Kota Malang – Fakultas Kedokteran Hewan Universitas Brawijaya (FKH UB) mengambil langkah proaktif. Pasalnya, institusi ini menjamin kelayakan kesehatan hewan kurban menjelang perayaan Idul Adha 1447 Hijriah. Oleh karena itu, FKH UB menerjunkan 960 mahasiswa dan 41 dosen pendamping ke tengah masyarakat. Selanjutnya, tim besar ini melakukan pengawasan secara ketat di berbagai daerah operasional.

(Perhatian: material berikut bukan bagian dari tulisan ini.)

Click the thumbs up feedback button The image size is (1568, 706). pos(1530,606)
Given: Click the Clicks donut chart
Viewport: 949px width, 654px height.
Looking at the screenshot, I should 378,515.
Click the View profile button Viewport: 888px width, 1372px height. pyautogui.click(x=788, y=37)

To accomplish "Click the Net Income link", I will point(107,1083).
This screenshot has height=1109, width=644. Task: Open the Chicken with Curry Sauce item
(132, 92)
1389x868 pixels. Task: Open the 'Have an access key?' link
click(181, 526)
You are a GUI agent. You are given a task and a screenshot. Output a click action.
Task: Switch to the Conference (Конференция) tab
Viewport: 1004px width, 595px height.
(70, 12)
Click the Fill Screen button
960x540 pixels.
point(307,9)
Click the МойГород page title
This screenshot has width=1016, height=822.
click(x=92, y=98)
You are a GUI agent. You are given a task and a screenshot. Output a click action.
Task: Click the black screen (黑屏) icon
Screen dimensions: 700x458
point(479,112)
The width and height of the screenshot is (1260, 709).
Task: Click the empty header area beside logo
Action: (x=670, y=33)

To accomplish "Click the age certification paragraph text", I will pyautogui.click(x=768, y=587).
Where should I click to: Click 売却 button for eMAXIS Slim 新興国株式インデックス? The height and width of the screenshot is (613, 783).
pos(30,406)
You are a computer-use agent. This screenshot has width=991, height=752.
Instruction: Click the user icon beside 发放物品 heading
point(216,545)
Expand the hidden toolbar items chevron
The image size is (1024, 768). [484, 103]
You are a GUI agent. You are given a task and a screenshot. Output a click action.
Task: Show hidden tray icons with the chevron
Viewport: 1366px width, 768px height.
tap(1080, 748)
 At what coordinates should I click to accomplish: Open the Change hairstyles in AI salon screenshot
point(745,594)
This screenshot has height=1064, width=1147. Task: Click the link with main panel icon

Ketua Pengabdian Masyarakat FKH UB, drh. Yulinar Risky Karaman, memaparkan detail distribusi personel tersebut. Menurutnya, panitia memfokuskan persebaran petugas utama di seluruh wilayah Malang Raya. Mulai dari Kota Malang yang mendapat alokasi 400 mahasiswa dan 15 dosen pendamping. Selain itu, 100 mahasiswa dan lima dosen siap mengawal wilayah Kabupaten Malang. Bahkan, 300 mahasiswa dan lima dosen turut mengawasi penyembelihan di Kota Batu.
Di sisi lain, FKH UB juga mengirimkan delegasi menuju beberapa wilayah Jawa Timur. Misalnya, Sidoarjo, Lamongan, hingga Mojokerto mendapat bantuan puluhan mahasiswa kedokteran hewan. Tentu saja, puluhan mahasiswa profesi juga menjangkau wilayah Jawa Tengah hingga Pulau Bali.
Menariknya, kampus juga melayani permintaan khusus dari banyak takmir masjid di Malang Raya. Oleh sebab itu, panitia menyiagakan lima hingga enam mahasiswa pada setiap titik masjid sekitar kampus. Lebih lanjut, Yulinar menjelaskan dua lapis pemeriksaan krusial bagi setiap hewan kurban. Pertama, petugas melakukan pemeriksaan antemortem atau pengecekan sebelum proses penyembelihan berlangsung.
Sebab, tim medis wajib meninjau lapak penjualan ternak di lima kecamatan Kota Malang. Dengan demikian, mereka memastikan ternak dalam kondisi sehat, cukup umur, dan tanpa cacat fisik. Singkatnya, seluruh hewan harus memenuhi syarat syariat Islam secara sempurna.
Kemudian, tim gabungan langsung mengeksekusi pemeriksaan post-mortem setelah tahapan penyembelihan selesai. Pasalnya, petugas memeriksa kondisi organ dalam satwa secara detail untuk mendeteksi abnormalitas. Menurut Yulinar, petugas sering menemukan keberadaan cacing hati pada sapi dari tahun ke tahun.
Oleh karena itu, tim lapangan memperketat skrining gejala penyakit menular akut pada hewan ternak. Contohnya seperti deteksi Lumpy Skin Disease (LSD) dan Penyakit Mulut dan Kuku (PMK). Harapannya, pengabdian masyarakat ini sukses memberikan rasa aman bagi warga saat mengonsumsi daging kurban.